The Arksen is all metal gears and construction other than plastic on the handle.  Know this thing is quite heavy so put on your big boy pants to carry and/or move or get a second person to help.  It also needs a little care and literally some polishing of the rough edges.  I use U/C clamps to hold/fasten it to a table when I use it.  Here is a little review I did on another forum when I bought this thing.

The box it comes it is not really meant to keep the item in it once taken it so plan on storing it covered rather than in the box
-The slow gear does not seem to go in reverse and is a bit stiff with the machine not bolted or fastened down. Thats ok the fast gear will work for me.
-No useful manual comes with the device but after 5-8 min of playing around with it you can figure it out
-It was FILTHY. It was completely covered in a thin grease film of some sort.
-The rubber/plastic gasket on the plunger  had some sort of sticky silicon type grease (best word to describe it) that was stuck inside the stuffing canister. This was particularly more of a pain to clean
-The machine work was rough. I had to take a my dremel with a rough sanding wheel and knock the sharp edge off the base of the device to feel like I would not cut my hands when picking it up. Also the edges on the inside of the stuffing canister that lead to the spout where sausage comes out were square and rough so I knocked the edge off them. Finally there was some rough machining marks on the inside bottom of the canister and rough spots in the spout where the sausage comes out. I took the sanding wheel to the spout part to make sure it was smooth so sausage wouldn't catch on it too greatly providing more resistance than needed.

-I first cleaned the entire device with 99% alcohol and paper towels to knock the thin grease off of it, this is very necessary and did a good enough job.
-Additionally it takes an S.O.S.steel cleaning pad to really clean the plunger  and to really clean the silicon grease on the plunger  and what is left behind on the walls of the stuffing canister. There is no way around this.
-Finally I hit the entire stuffing canister with the S.O.S. pad to get it really clean in and out. The entire device could have used the same cleaning but I was lazy and not happy to be covered in water from a water hose situation.

*Conclusion:*
In all I feel the purchase was adequate given the savings.  I simply had to use my ability to alleviate the rough edges, and 2 hour or so of my life spent sanding and thoroughly cleaning the device.

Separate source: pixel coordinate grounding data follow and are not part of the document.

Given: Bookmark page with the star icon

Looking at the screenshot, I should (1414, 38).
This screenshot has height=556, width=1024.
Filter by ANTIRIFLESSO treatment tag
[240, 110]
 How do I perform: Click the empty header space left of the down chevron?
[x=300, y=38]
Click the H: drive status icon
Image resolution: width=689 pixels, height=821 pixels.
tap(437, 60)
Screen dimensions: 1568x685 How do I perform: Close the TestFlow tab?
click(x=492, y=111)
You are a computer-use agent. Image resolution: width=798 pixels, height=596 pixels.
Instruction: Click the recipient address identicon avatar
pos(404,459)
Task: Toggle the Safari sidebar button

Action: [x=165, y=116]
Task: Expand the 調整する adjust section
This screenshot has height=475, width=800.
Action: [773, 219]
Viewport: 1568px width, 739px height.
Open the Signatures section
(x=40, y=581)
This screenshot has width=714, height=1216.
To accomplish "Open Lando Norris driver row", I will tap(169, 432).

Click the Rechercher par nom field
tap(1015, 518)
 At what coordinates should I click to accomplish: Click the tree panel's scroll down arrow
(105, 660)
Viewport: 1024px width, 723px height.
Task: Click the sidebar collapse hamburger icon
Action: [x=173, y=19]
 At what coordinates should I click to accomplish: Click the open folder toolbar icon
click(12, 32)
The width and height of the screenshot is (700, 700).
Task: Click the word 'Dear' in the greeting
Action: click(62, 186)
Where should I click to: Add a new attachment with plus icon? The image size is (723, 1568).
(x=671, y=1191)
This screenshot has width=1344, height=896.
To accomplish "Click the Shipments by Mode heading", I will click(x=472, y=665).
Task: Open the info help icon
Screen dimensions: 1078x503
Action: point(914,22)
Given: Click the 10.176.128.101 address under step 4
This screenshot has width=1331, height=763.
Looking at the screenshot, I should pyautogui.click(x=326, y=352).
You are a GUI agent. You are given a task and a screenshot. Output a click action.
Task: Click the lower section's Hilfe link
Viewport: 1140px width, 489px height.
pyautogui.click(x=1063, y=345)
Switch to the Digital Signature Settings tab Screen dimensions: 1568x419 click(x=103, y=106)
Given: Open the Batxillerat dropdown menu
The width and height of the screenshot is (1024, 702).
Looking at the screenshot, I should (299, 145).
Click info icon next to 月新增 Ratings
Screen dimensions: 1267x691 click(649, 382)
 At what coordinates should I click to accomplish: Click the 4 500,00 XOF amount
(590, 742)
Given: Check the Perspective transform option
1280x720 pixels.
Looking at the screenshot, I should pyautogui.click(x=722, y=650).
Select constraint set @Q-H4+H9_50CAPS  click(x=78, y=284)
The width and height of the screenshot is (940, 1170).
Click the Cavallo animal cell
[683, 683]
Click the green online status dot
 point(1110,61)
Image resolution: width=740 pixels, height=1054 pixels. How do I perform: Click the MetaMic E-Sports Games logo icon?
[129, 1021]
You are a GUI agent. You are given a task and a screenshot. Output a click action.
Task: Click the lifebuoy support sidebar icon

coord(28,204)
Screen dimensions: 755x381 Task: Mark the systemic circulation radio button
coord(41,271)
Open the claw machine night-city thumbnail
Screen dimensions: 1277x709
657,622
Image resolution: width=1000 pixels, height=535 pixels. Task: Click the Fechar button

Since owning the stuffer I have stuffed at least 100+ pounds of sausage and packed 75+ pounds of pure ground lean venison into 1 pound meat bags.

It is basically mandatory to stuff as a 2 man job.  1 sturdy person to crank and 1 person to feed casing and sausage.  Pushing 20 pounds of meat and feeding is a very very very tough task if not impossible.  I was able to do ground meat bags alone but that is because there is no need to feed and avoid busting a casing.

Expert tip, do not use the smallest tube because the pressure on the crank needed to push 20 pounds of meat down and through a small diameter tube takes a quite strong human being and/or one with stamina and stubborness.  Use the largest stuffing tube you can get away with to make the cranking much easier :)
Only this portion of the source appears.